CGS-CIMB revises higher forecast of loan growth

by NURUL SUHAIDI / graphic by MZUKRI

CGS-CIMB Research forecast higher loan growth to 5.6% from 4.5% previously as the industry’s growth in June surpassed expectations to 5.6% year-on-year (YoY).

The research house noted that the revised forecast is also on the back of robust loan applications and approvals, which surged 41.7% YoY and 53% YoY respectively, to all-time highs in June.

“In view of these and the strong loan growth of 2.7% in 1H22 (from end-December 2021 to end-June 2022), we raise our projected loan growth for 2022 from 4%-5% previously to 5%-6%,” it said in a note today.  

Not only that, Winson noted that the momentum in the two major loan segments which are household and business loans also improved.

“This segment recorded from 5% YoY at end-May 2022 to 5.9% YoY at end-June 2022 for household loans and from 5.4% YoY at end-May 2022 to 5.8% YoY at end-June 2022 for business loans,” he added.

Thus, the research house reiterates ‘Overweight’ on banks, stating the robust loan indicator is the catalyst for higher loan growth in 2022.

Among CGS-CIMB’s top picks are RHB Bank Bhd, Hong Leong Bank Bhd and Public Bank Bhd.

The report stated that the industry’s gross impaired loan only inched up one basis point MoM to 1.65% at end-June 2022.

Meanwhile, total provision rose RM691.3 million quarter-on-quarter (QoQ) in 2Q22 compared to a decline of RM595.7 million QoQ in 1Q22.

“This indicates that the banks’ loan loss provisioning (LLP) likely increased QoQ in 2Q22, which is in line with our view that the sector’s LLP bottomed at RM1.04 billion in 1Q22,” it said.

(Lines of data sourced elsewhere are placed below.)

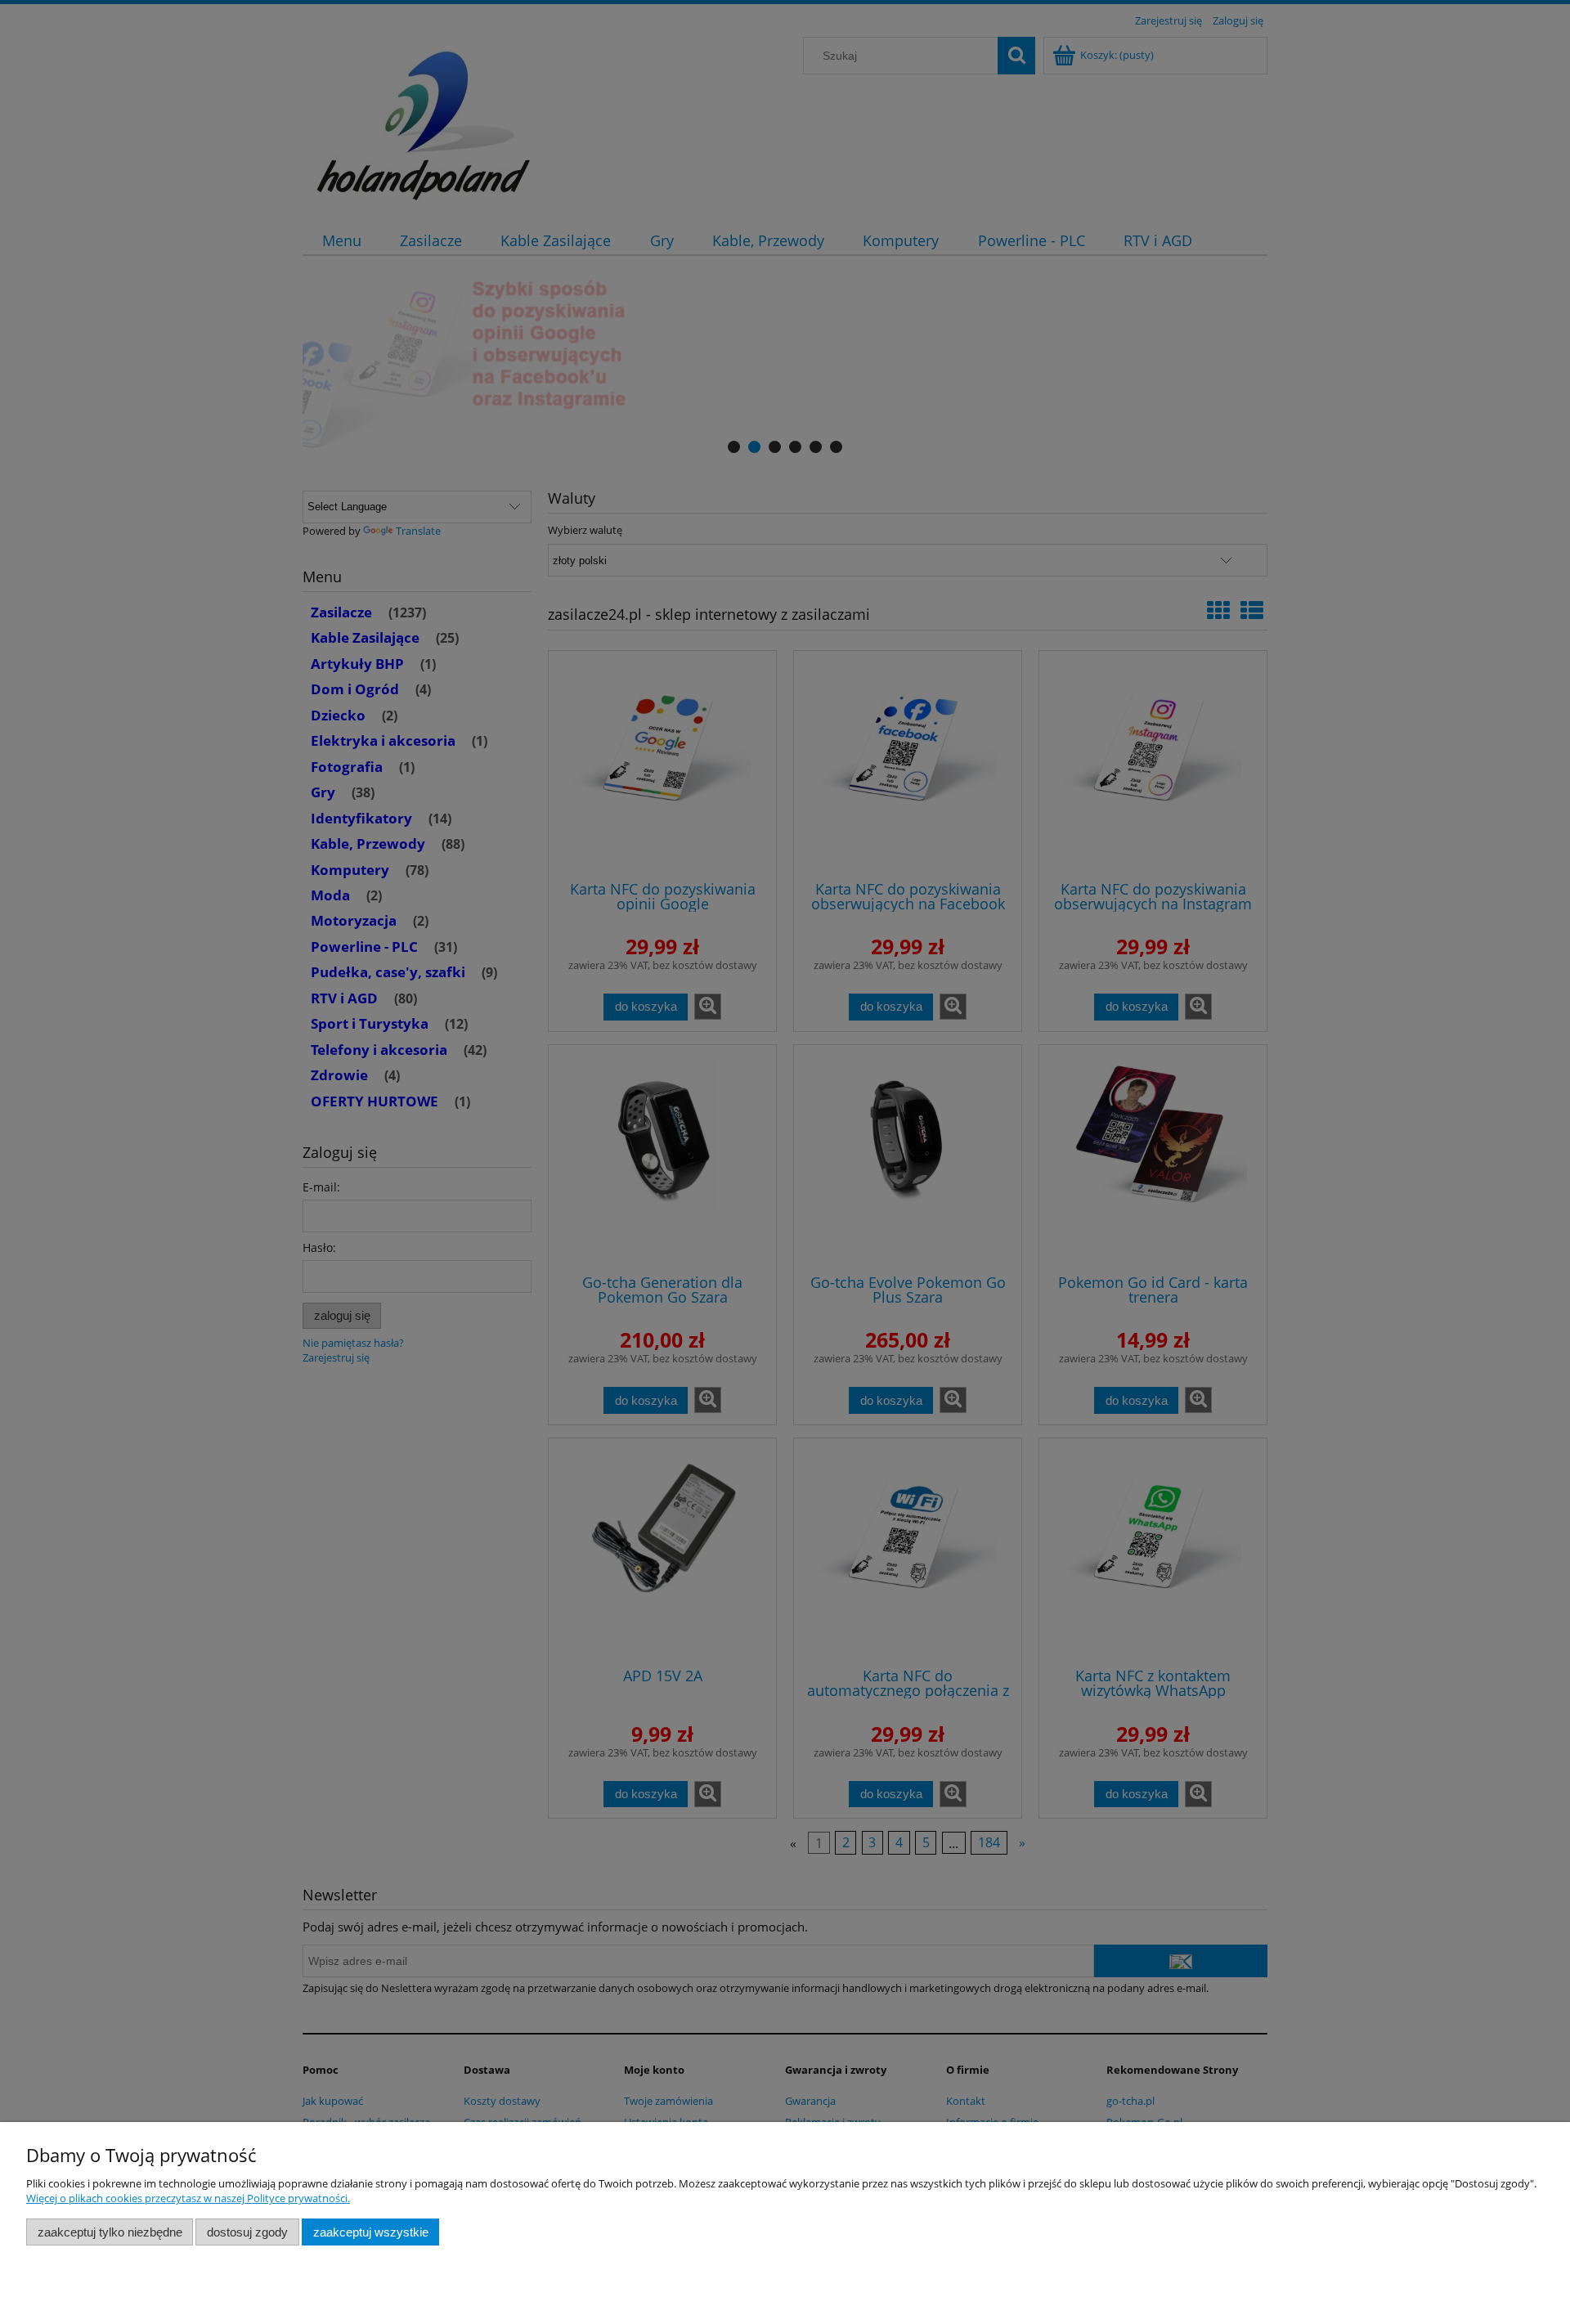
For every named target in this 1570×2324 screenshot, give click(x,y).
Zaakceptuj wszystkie (370, 2232)
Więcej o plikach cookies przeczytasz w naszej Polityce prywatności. (188, 2198)
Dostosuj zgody (247, 2232)
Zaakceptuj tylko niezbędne (110, 2232)
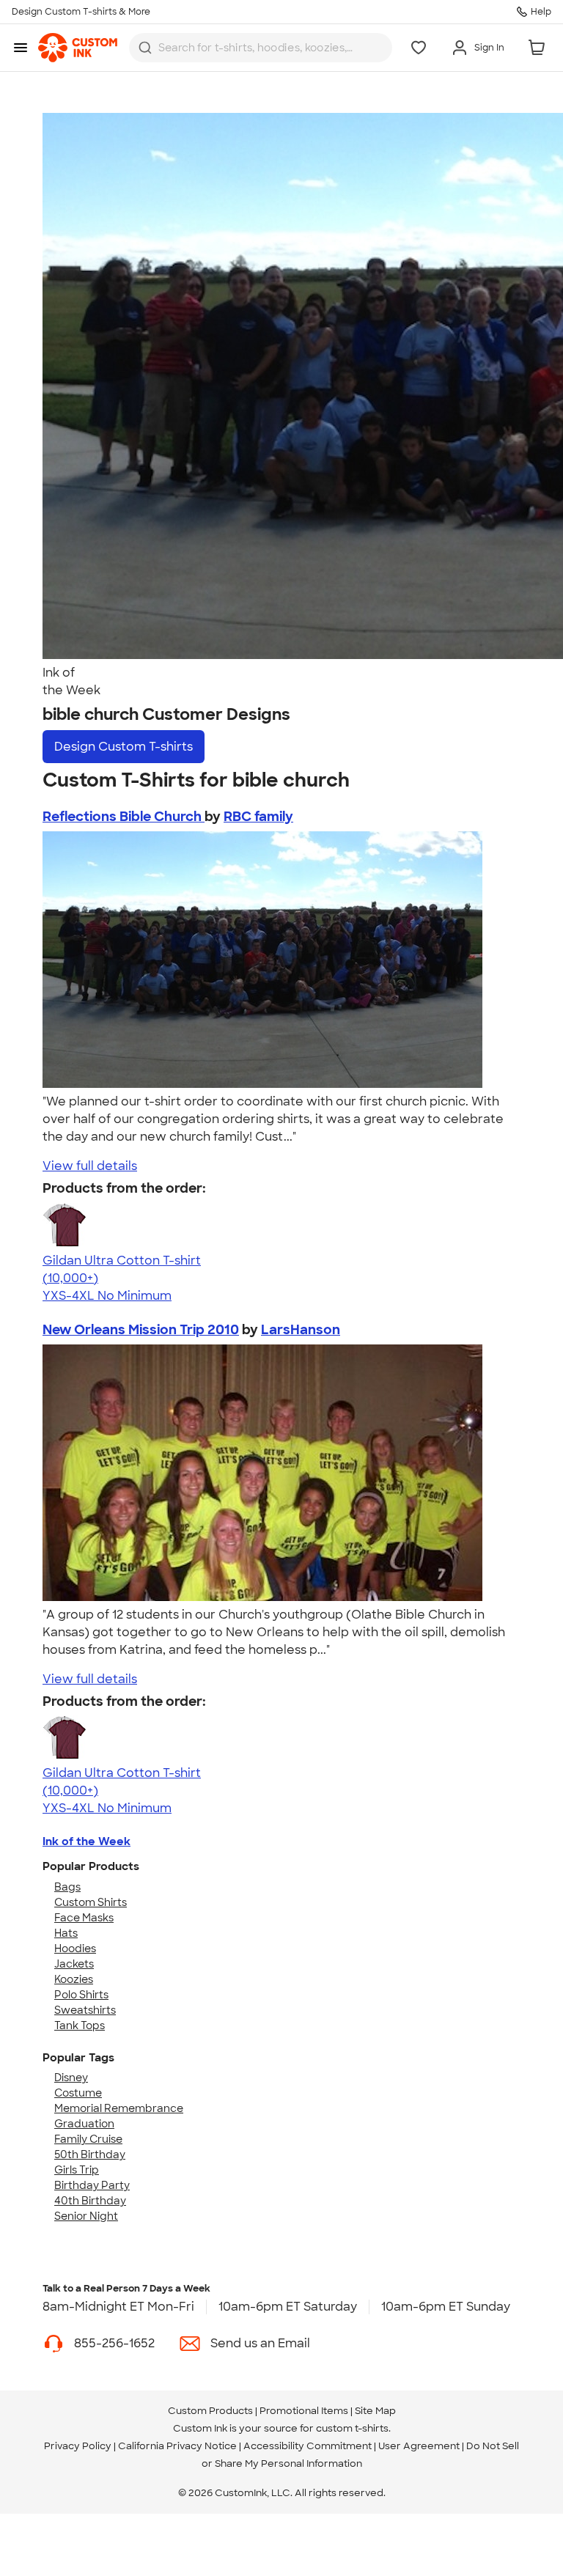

However, it assumes that 2Q22 LLP was lower than the total of RM2.39 billion in 2Q21 and, hence, YoY decline.

“As such, we reaffirm our ‘Overweight’ call on banks, premised on the expected expansion in net interest margin amid the Overnight Policy Rate upcycle and our projected drop in loan loss provisioning in 2022,” it noted.

Nonetheless, it remains cautious of downside risks including weaker than expected economic growth in 2022-2023F as this could cause banks to register higher than expected loan loss provisioning and soft loan growth.